### RECORD SET
Start of Block
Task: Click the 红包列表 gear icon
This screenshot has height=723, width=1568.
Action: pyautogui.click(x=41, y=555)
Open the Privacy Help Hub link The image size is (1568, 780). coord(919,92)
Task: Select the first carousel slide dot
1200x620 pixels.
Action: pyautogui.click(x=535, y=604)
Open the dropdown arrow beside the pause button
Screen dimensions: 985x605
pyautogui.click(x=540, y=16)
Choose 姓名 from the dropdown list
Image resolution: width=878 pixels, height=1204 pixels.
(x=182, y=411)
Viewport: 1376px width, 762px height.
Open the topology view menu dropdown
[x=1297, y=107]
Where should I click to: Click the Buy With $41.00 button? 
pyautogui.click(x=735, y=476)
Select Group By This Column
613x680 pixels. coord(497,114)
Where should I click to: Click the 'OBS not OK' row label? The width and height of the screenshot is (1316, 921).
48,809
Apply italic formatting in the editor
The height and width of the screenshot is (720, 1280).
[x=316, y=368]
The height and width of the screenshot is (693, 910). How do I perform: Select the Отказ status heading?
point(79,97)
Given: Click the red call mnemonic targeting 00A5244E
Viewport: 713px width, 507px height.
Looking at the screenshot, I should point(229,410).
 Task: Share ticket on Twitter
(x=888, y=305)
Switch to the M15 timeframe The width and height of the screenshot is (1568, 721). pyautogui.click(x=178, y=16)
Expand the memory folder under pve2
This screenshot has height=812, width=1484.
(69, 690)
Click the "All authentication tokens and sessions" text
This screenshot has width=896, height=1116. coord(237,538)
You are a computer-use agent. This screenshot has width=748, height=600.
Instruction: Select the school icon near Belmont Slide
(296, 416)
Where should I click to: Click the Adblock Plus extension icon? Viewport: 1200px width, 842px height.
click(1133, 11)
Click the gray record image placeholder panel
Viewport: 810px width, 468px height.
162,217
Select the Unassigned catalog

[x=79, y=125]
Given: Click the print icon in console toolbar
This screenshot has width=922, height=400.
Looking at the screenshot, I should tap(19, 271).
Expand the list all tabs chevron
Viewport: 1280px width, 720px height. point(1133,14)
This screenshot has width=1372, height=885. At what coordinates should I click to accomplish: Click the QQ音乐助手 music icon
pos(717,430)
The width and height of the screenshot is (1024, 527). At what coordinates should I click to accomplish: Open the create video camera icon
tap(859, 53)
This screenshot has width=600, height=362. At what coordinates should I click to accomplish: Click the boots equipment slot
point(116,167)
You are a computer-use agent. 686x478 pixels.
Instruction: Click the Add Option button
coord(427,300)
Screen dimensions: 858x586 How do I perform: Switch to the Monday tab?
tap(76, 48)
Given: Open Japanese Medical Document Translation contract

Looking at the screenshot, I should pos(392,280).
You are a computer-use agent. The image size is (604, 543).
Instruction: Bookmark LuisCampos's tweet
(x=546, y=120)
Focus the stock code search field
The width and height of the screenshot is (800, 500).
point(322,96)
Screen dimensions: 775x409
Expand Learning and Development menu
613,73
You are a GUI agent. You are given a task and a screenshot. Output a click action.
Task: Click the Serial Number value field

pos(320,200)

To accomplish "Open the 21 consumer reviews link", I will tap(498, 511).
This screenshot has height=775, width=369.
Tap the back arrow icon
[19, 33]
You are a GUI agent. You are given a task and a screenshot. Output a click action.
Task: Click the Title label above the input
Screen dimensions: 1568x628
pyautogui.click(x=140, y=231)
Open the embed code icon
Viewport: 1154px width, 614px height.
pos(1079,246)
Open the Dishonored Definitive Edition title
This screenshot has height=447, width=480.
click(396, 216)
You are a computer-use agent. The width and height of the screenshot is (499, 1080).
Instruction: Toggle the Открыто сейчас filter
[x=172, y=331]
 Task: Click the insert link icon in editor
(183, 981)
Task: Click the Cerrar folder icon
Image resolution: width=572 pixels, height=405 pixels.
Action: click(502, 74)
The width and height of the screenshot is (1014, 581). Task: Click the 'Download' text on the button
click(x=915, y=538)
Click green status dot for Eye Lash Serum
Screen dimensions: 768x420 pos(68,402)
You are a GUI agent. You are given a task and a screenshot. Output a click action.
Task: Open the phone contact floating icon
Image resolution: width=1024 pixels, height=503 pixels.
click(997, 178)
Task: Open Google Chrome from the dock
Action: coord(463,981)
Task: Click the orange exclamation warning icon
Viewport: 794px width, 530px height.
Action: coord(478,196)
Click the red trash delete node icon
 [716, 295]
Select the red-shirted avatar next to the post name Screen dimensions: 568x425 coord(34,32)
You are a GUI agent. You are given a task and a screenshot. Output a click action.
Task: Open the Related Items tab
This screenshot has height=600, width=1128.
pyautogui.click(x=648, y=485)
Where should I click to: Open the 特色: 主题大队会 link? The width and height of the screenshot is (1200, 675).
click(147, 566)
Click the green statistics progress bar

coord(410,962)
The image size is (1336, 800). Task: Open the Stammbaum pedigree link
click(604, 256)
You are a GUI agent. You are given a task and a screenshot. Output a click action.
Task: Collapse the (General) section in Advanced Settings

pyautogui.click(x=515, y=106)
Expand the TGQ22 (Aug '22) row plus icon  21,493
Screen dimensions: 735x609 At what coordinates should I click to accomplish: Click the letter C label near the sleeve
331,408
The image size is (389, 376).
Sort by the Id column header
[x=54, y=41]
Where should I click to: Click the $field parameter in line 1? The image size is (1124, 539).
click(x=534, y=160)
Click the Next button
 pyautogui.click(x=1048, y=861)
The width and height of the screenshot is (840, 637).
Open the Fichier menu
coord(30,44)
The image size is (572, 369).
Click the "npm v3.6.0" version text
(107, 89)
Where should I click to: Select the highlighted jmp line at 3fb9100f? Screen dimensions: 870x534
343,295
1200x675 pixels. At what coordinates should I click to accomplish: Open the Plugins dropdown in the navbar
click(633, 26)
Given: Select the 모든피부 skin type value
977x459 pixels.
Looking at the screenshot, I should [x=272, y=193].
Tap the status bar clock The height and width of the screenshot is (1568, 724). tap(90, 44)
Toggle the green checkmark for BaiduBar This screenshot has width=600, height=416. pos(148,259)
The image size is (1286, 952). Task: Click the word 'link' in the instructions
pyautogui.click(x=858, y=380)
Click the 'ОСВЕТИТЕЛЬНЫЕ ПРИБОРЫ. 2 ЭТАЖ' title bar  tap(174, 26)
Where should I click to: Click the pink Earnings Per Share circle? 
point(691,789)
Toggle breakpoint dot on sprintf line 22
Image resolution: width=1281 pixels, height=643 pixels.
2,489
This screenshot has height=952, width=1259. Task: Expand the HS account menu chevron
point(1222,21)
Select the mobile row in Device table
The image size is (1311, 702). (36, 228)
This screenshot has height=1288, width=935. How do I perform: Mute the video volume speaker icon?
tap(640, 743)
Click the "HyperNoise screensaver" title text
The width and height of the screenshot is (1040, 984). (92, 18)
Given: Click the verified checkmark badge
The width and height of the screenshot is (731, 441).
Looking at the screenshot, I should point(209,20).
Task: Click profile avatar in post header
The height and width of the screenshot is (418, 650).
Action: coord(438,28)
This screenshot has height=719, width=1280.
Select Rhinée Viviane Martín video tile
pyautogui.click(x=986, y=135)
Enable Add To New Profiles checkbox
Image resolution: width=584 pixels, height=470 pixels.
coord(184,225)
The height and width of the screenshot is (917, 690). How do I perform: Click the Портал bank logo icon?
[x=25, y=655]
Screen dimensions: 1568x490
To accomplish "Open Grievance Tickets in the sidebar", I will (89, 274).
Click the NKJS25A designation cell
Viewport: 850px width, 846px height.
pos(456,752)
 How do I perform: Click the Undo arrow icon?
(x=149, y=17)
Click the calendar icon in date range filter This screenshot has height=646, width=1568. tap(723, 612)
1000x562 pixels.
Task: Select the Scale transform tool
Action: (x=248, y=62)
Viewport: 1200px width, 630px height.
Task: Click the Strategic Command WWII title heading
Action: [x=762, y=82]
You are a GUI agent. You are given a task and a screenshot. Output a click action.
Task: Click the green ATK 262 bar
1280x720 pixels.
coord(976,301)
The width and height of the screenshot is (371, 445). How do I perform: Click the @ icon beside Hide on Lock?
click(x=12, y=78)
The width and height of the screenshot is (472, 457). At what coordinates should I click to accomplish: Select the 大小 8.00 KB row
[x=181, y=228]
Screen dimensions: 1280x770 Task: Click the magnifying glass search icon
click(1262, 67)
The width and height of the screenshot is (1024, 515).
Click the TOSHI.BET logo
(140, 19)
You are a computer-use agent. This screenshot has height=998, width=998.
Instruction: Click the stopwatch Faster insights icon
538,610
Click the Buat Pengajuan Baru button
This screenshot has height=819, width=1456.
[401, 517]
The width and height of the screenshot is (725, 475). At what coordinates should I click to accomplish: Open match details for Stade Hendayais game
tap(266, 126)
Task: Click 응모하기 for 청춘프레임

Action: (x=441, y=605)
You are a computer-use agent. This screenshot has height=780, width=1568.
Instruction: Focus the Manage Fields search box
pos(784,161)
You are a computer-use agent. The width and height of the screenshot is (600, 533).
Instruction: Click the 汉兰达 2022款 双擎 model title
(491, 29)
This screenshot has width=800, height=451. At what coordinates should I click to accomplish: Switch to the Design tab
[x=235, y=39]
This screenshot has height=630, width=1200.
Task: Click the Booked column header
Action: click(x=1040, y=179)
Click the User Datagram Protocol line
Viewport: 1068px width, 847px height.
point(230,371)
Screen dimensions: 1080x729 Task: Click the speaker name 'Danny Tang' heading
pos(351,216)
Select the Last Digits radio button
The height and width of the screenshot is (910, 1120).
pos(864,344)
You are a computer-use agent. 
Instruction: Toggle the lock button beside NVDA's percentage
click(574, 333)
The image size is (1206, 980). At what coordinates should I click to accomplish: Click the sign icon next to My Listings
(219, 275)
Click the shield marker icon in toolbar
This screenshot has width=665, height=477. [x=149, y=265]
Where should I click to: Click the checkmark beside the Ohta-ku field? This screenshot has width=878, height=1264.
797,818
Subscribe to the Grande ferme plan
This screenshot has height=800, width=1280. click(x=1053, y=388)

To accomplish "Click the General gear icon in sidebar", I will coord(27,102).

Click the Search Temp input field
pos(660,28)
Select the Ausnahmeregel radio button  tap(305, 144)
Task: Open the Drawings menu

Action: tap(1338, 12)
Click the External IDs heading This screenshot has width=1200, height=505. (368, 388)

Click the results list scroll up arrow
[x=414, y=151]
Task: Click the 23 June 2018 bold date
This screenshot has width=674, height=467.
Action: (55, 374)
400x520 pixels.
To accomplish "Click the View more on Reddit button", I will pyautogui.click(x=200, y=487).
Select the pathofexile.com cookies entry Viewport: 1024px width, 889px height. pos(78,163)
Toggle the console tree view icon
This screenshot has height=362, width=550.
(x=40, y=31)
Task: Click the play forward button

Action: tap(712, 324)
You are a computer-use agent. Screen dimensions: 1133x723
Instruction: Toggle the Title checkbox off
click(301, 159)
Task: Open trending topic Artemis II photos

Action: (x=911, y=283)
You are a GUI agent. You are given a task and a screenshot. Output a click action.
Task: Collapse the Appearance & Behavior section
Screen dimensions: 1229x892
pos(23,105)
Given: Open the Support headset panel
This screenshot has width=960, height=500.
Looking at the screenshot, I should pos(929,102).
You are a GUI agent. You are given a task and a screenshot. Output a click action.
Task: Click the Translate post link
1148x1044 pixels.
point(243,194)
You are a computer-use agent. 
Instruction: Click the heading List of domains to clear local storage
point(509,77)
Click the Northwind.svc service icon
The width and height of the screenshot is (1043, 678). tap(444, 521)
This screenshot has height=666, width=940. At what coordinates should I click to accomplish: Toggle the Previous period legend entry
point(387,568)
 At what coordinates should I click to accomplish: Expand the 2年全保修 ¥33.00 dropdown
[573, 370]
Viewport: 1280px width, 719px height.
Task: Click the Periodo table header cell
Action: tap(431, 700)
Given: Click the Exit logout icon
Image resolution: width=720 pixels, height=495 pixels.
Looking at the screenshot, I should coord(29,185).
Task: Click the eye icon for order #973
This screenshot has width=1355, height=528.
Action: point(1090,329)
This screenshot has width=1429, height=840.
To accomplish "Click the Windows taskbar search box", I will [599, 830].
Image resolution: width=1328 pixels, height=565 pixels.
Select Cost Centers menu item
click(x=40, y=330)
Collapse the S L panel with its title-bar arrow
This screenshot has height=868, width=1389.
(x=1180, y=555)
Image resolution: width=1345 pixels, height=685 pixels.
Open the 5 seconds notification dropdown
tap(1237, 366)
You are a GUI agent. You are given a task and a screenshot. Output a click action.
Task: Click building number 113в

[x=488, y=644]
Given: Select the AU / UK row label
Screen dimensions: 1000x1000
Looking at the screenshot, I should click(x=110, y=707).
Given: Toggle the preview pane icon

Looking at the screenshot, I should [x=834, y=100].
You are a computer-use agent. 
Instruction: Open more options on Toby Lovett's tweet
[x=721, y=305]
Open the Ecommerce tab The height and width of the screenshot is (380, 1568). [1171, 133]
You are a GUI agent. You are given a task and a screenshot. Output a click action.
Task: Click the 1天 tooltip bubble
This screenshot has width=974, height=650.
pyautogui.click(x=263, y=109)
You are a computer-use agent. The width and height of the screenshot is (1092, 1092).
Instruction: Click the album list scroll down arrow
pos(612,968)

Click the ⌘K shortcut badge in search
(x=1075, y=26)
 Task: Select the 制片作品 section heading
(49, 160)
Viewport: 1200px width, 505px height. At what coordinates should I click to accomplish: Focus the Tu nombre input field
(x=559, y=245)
End of Block
### REQUIRED WORK
Starting at the line with "The width and height of the screenshot is (1024, 515)." and ending at the line with "Task: Click the 23 June 2018 bold date", print each line of the listing above exactly, with no other lines.

### EXPECTED OUTPUT
The width and height of the screenshot is (1024, 515).
Click the TOSHI.BET logo
(140, 19)
You are a computer-use agent. This screenshot has height=998, width=998.
Instruction: Click the stopwatch Faster insights icon
538,610
Click the Buat Pengajuan Baru button
This screenshot has height=819, width=1456.
[401, 517]
The width and height of the screenshot is (725, 475). At what coordinates should I click to accomplish: Open match details for Stade Hendayais game
tap(266, 126)
Task: Click 응모하기 for 청춘프레임

Action: (x=441, y=605)
You are a computer-use agent. This screenshot has height=780, width=1568.
Instruction: Focus the Manage Fields search box
pos(784,161)
You are a computer-use agent. The width and height of the screenshot is (600, 533).
Instruction: Click the 汉兰达 2022款 双擎 model title
(491, 29)
This screenshot has width=800, height=451. At what coordinates should I click to accomplish: Switch to the Design tab
[x=235, y=39]
This screenshot has height=630, width=1200.
Task: Click the Booked column header
Action: click(x=1040, y=179)
Click the User Datagram Protocol line
Viewport: 1068px width, 847px height.
point(230,371)
Screen dimensions: 1080x729 Task: Click the speaker name 'Danny Tang' heading
pos(351,216)
Select the Last Digits radio button
The height and width of the screenshot is (910, 1120).
pos(864,344)
You are a computer-use agent. 
Instruction: Toggle the lock button beside NVDA's percentage
click(574, 333)
The image size is (1206, 980). At what coordinates should I click to accomplish: Click the sign icon next to My Listings
(219, 275)
Click the shield marker icon in toolbar
This screenshot has width=665, height=477. [x=149, y=265]
Where should I click to: Click the checkmark beside the Ohta-ku field? This screenshot has width=878, height=1264.
797,818
Subscribe to the Grande ferme plan
This screenshot has height=800, width=1280. click(x=1053, y=388)

To accomplish "Click the General gear icon in sidebar", I will coord(27,102).

Click the Search Temp input field
pos(660,28)
Select the Ausnahmeregel radio button  tap(305, 144)
Task: Open the Drawings menu

Action: tap(1338, 12)
Click the External IDs heading This screenshot has width=1200, height=505. (368, 388)

Click the results list scroll up arrow
[x=414, y=151]
Task: Click the 23 June 2018 bold date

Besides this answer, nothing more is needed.